Jun 25 2021
Antonio Machado – Last night, as I was sleeping
Last night, as I was sleeping
by Antonio Machado
English version by Ivan M. Granger
Last night, as I was sleeping,
I dreamt — blessed vision! —
that a fountain flowed
here in my heart.
I said: Why, O water, have you come
along this secret waterway,
spring of new life,
which I have never tasted?
Last night, as I was sleeping,
I dreamt — blessed vision! —
that I had a beehive
here in my heart;
and the golden bees
were making
from all my old sorrows
white wax and sweet honey.
Last night, as I was sleeping,
I dreamt — blessed vision! —
a blazing sun shone
here in my heart.
It was blazing because it gave heat
from a red home,
and it was sun because it gave light
and because it made me weep.
Last night, as I was sleeping,
I dreamt — blessed vision! —
that it was God I had
here in my heart.
— from The Longing in Between: Sacred Poetry from Around the World (A Poetry Chaikhana Anthology), Edited by Ivan M. Granger
/ Image by Ecstatic Mark /
This is my favorite poem by the Spanish poet Antonio Machado. Actually, it’s one of my favorite poems, period.
Robert Bly’s English version is probably the best known. Although I generally like the feel and rhythm of Bly’s rendition, I find one important detail frustrating, even misleading: The repeated line, which I’ve translated as “blessed vision,” he renders as “marvelous error.” Machado’s actual line in Spanish is bendita ilusión. A more exact translation might be “blessed vision or dream.” Perhaps the poet can’t quite believe the beauty of his vision, but he hardly regards it as an “error.” Reading the original Spanish, I have the feeling Machado is teasing us by calling the experience a dream, seeing if we are foolish enough to cast it aside.
Let’s take just a moment to explore how this poem parallels the mystic’s ecstatic experience…
Machado discovers continual delights in his heart: a flowing fountain, a honey-filled beehive, a blazing sun, God… all found within the heart. Read enough descriptions of mystical union, and the same descriptions come up again and again — a heart ablaze with light and heat, filled with sweetness, bubbling and overflowing, a heart expanding to embrace all creation.
The fountain flows from the heart, running along a “secret waterway.” It is a “spring of new life.” This is often part of sacred ecstasy. Mystics experience a sensation of drinking some unknown liquid that warms the heart and fills one with a bubbling sense of life previously unknown and unimagined.
This “drink” is perceived as being sweet, eliciting comparisons to honey or wine. Thus, Machado discovers “white wax / and sweet honey” in his heart.
In such overwhelming delight one feels radically restored and whole. All past guilts and sorrows seem somehow resolved, transformed into the very matter from which this joy emerges.
And the awareness is filled with the perception of a radiant light, while the body is permeated with a great warmth — like a “blazing sun.”

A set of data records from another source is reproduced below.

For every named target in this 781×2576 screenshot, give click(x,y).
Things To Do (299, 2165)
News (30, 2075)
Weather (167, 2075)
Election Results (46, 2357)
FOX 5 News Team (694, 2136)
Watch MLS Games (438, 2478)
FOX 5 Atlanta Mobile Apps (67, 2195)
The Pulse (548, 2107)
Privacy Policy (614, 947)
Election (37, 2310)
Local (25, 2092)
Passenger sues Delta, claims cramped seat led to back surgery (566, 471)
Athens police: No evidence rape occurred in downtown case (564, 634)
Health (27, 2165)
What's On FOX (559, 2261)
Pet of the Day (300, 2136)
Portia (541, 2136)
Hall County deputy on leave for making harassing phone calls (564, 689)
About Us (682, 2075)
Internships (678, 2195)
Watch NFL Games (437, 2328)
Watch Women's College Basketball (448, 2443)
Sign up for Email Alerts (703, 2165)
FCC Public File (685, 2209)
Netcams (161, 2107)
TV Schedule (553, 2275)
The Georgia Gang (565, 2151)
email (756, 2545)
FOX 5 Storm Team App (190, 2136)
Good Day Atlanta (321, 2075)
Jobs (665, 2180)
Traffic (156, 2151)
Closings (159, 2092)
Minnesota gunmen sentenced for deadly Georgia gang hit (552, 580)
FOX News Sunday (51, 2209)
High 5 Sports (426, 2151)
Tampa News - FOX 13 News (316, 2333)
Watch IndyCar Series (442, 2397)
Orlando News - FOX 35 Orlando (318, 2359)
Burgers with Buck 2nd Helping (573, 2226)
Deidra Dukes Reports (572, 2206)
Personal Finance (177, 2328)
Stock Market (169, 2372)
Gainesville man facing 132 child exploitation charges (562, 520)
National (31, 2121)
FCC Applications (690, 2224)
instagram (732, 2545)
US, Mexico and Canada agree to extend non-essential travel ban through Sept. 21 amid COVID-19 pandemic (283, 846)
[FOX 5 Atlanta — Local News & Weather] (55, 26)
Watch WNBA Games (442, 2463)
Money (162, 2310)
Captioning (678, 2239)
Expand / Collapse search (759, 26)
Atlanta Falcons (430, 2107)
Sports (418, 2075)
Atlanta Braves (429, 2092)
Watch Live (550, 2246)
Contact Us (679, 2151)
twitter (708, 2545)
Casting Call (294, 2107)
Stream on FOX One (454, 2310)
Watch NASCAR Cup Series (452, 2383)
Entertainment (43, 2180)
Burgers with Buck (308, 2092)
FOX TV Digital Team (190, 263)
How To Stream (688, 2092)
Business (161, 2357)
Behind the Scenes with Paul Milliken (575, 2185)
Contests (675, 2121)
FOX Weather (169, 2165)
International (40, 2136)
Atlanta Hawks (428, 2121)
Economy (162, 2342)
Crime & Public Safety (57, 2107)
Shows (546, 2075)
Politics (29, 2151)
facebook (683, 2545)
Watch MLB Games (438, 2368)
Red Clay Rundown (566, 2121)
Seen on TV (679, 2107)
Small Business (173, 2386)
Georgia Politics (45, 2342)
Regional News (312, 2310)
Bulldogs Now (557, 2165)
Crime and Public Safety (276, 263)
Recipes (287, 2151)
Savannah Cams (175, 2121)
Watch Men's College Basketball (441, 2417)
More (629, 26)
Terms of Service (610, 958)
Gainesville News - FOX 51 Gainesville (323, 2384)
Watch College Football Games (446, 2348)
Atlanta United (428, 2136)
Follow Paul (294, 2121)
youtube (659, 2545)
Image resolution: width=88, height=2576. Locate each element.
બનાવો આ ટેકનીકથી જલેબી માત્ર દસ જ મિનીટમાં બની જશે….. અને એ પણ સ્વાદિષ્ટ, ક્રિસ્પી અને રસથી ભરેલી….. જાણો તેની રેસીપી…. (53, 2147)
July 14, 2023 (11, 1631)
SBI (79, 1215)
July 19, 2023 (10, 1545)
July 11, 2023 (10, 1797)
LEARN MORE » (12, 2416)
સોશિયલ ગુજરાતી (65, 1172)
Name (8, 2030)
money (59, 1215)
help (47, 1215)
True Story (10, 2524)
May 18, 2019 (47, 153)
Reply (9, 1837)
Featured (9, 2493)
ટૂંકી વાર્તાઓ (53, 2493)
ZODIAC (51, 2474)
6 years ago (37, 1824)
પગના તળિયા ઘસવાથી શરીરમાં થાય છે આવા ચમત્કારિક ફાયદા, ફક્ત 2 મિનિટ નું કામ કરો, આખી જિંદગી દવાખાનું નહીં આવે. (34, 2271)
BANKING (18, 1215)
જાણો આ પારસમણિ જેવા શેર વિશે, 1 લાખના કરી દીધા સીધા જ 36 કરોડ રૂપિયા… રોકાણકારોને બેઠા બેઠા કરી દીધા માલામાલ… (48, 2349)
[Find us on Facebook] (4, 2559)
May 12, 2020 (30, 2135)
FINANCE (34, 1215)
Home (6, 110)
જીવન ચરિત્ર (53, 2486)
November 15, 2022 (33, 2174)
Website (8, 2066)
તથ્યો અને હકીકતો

Indeed, caught up in this experience, how can we doubt that it is God we have inside our hearts?
Recommended Books: Antonio Machado
Antonio Machado
Spain (1875 – 1939) Timeline |
Antonio Machado’s wife died when she was very young. It is through his lifelong anguish over this loss that a kind of sacred spiritual yearning emerges. He begins to see his dead wife as his divine beloved, ever present, ever calling to him, yet ever just out of reach. The goal of union can only be found within. In this way, his terrible ache was elevated to an experience of the sacred, similar to that sought through the ideal of “courtly love” several centuries earlier.
When his poems speak of this beloved woman, read into it the divine, and see what meaning emerges.
CELEBRATE
The quiet lays heavy
this morning.
These are the moments
of giddy preparation.
Guests appear,
musicians tune,
servers stir.
Stop a moment.
Let your heart skip a beat.
Take a big gasp.
Blow out a deafening
HOORAH!
SURPRISE!
It’s a party,
and we are each
THE
honored guest
Ivan, I agree with you about Robert Bly’s translation, and for that reason I have always preferred to read this poem in Spanish. I love your translation, and I appreciate it very much. I know how difficult translating poetry can be, as I write in both English and Spanish and am currently working on a dual language poetry collection. Thank you.
Thank ou for this translation. Blessed Vision makes so much more sense than Marvelous Error, which always bothered me.